Please repeat exactly the lines from the one containing "Task: Open the Kali applications menu icon" through the last line of the records below, leaving out any pictures.

━━ Available data

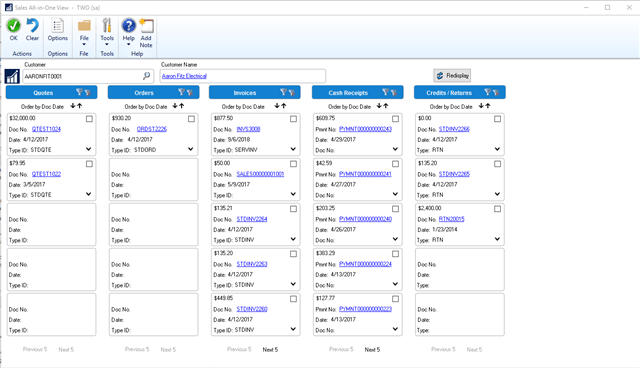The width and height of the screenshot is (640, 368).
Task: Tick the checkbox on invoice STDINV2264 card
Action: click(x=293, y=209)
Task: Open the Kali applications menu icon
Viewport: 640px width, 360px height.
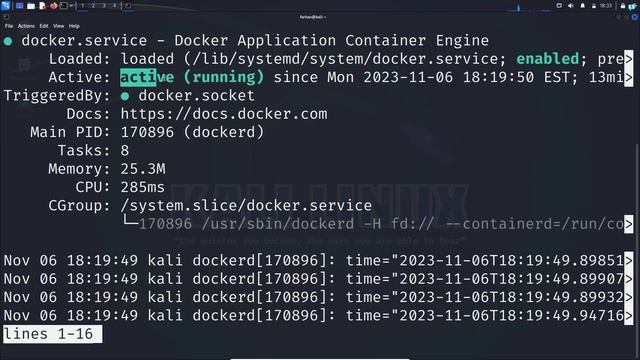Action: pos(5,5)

━━━━

• _Task solution_:
Task: Open the Kali applications menu icon
Viewport: 640px width, 360px height.
Action: pos(5,5)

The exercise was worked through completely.